Just look at some of this past week’s headlines.
First, the good news. After a rocky start, health information exchanges (HIEs) appear to be proving their worth. A new study in the Journal of the American Medical Informatics Association found that where clinicians in an emergency department asked for outside patient data from an HIE, they not only received the information faster than by fax or scan and were more likely to read it, but they also were able to capitalize on the information, reducing the length of the ED visit, the likelihood of imaging, the need for admission and even the cost of the treatment. While less than 20 percent of the requests came via the HIE, had all outside information requests been fulfilled in that manner, researchers said the benefits would have increased five-fold. This really demonstrates that health IT and data exchange can improve patient health and reduce the costs of healthcare.
At the same time, the Carequality interoperability network has gone live. After all of the missteps and problems with interoperability--lack of standards, lack of regulatory guidance, etc--a group of EHR vendors, providers and others took it upon themselves to band together to connect their networks. They collaborated to create an interoperability framework and universal principles of trust, such as nondiscrimination against each other and transparency, and it worked. Providers in four states are exchanging information this way, and the initiative is set to expand further. Maybe we don’t need one national network, Congressional mandates and difficult to implement Meaningful Use rules to share information. And information blockers would soon be left out in the cold.
But EHRs--the cornerstones of HIE and interoperability--are still faltering. The systems still can’t adequately support patient safety research, despite their vast repositories of data, a recent study found. The researchers were unable to access some of the data, the data itself was too variable to make automated comparisons and IT personnel had competing priorities, most notably the Meaningful Use program requirements and EHR upgrades. While patient improvement research should be a priority, the researchers stated, it’s not.

> _Your tasks_:
**a)** Answer these questions about the health IT commentary:
(i) By how much did researchers say the benefits would have increased if all outside information requests had gone through the HIE?
(ii) In how many states are providers exchanging information through the Carequality network?
(iii) What competing priorities did IT personnel have in the patient safety research study?
**b)** Write a continuation of the health IT commentary that starts after its last sentence.

> _Data_:
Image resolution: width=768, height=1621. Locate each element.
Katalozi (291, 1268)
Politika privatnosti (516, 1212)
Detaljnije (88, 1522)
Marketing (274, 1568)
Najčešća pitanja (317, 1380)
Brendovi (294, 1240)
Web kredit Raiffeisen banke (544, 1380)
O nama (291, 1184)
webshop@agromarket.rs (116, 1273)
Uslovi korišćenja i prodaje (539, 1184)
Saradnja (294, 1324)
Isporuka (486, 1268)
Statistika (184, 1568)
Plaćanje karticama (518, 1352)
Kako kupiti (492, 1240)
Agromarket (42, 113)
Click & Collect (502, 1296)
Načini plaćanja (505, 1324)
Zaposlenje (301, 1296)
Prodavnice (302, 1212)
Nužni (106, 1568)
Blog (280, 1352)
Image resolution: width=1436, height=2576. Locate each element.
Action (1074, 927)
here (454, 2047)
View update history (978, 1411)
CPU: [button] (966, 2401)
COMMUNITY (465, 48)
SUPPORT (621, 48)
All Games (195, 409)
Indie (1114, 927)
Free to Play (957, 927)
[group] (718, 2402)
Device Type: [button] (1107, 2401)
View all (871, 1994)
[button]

> _Exercise responses_:
**a)**
(i) Five-fold.
(ii) Four.
(iii) The Meaningful Use program requirements and EHR upgrades.

**b)**
Then there’s a scathing viewpoint article from doctors at Stanford University School of Medicine and the VA Palo Alto Health Care System in Menlo Park, California lamenting that while physicians are increasingly dependent on EHRs for diagnosis, monitoring and treatment in this ever more complex clinical environment, the software systems don’t support them. EHRs, they said, haven’t kept up with the technology, can’t integrate generalized information about patients at risk, don’t include social and behavioral factors and are overloaded with alerts and workload interruptions.
The authors added that EHRs were built for billing, not treatment, that doctors are “building resentment” against the “shackles” of EHRs and that “every additional click inflicts a nick on physicians’ morale.” Ouch.
I realize that evolution is often nonlinear. But here we are in 2016, and some aspects of EHRs seem stuck. Research issues, physician satisfaction and EHR design and usability concerns are not new problems. Why is interoperability seemingly improving, but not some of these fundamentals? What good is the exchange of data if it’s still unhelpful and hard to read?
What is impeding EHR advancement?
It brings to mind the old adage: the more things change; the more things stay the same.